- Information supplied:

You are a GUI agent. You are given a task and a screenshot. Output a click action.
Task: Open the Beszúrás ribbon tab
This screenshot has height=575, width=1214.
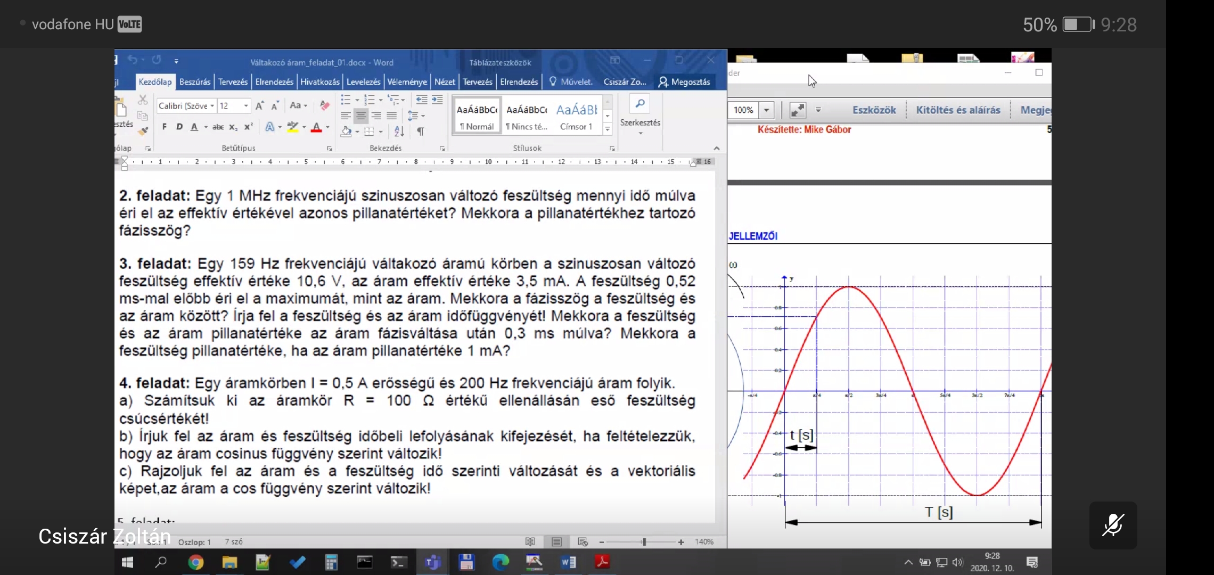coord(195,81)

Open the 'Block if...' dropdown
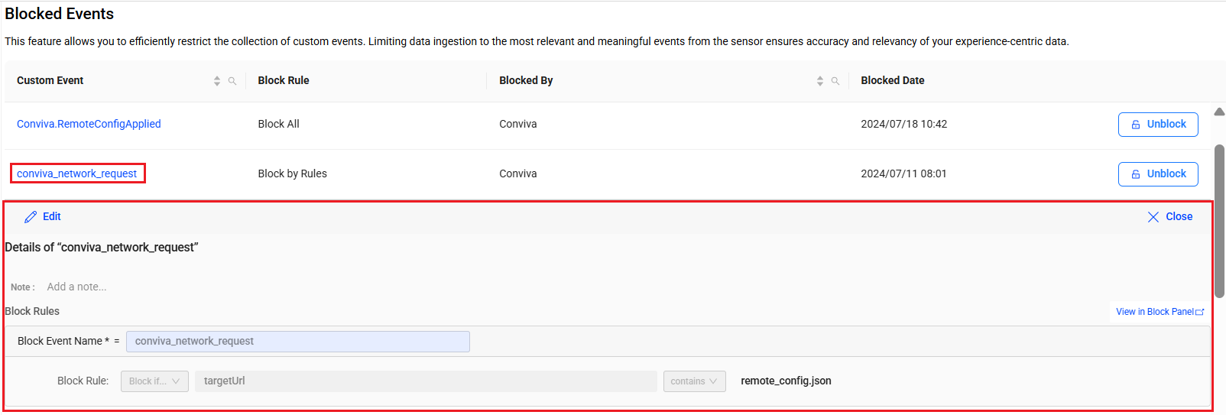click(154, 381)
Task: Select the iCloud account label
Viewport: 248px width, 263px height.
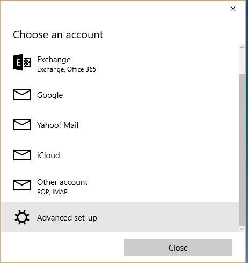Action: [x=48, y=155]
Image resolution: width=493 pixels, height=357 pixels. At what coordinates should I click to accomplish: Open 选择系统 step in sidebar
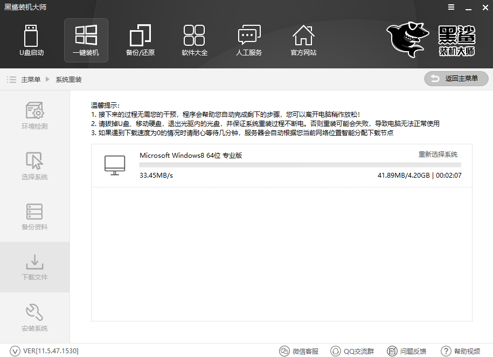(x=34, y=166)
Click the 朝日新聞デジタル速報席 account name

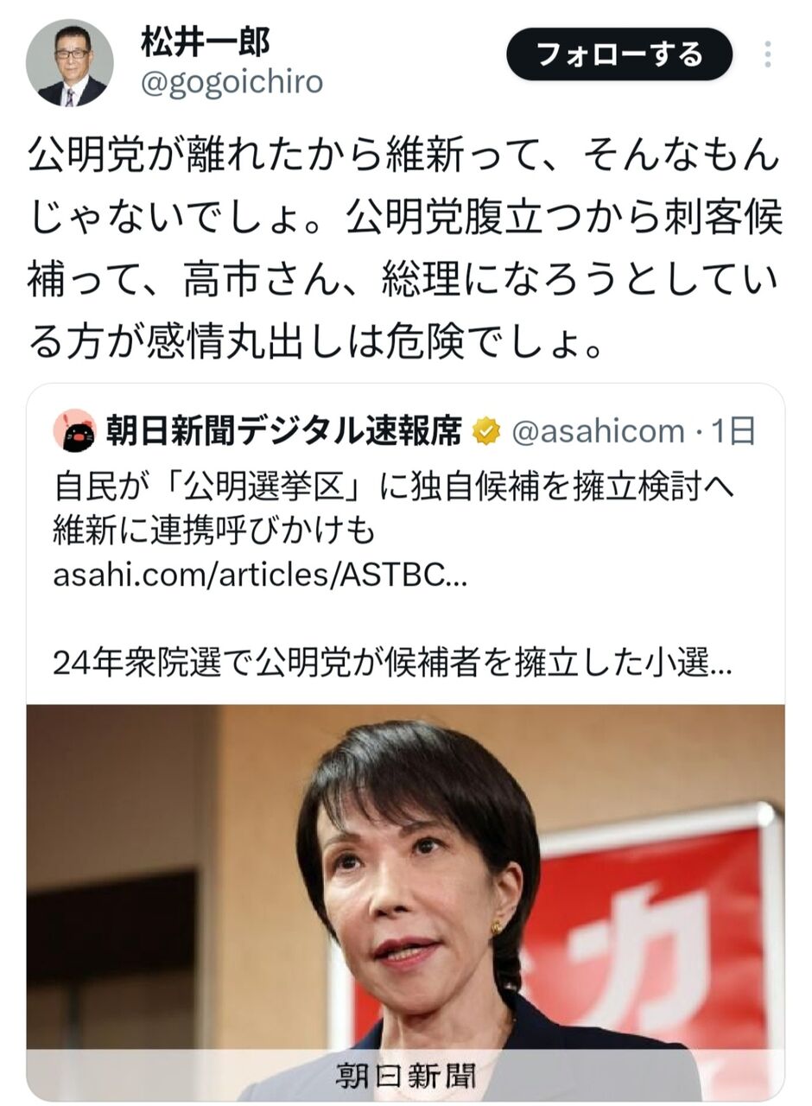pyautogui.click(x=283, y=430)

--

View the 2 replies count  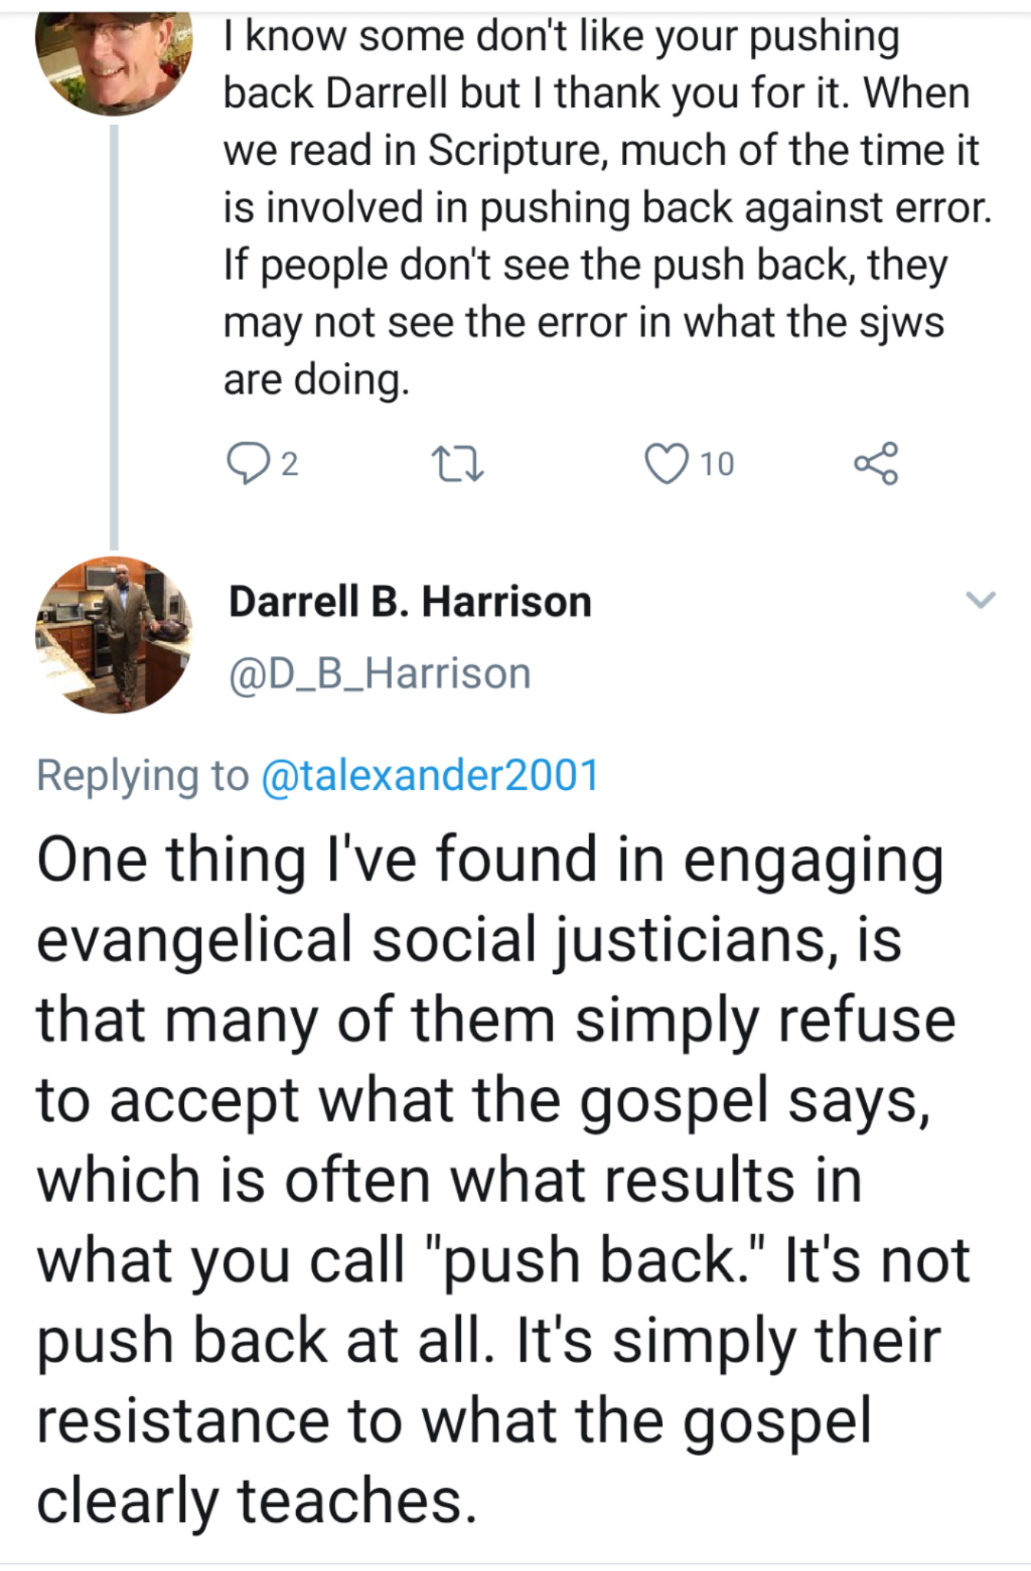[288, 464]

- What the task asks: Copy the data above line for line, from the line containing "Open the 'Block if...' dropdown" through the line containing "(x=34, y=166)", and include both of those lines. Leave out the pictures.

- Solution for this task:
Open the 'Block if...' dropdown
click(154, 381)
Task: Select the iCloud account label
Viewport: 248px width, 263px height.
Action: [x=48, y=155]
Image resolution: width=493 pixels, height=357 pixels. At what coordinates should I click to accomplish: Open 选择系统 step in sidebar
(x=34, y=166)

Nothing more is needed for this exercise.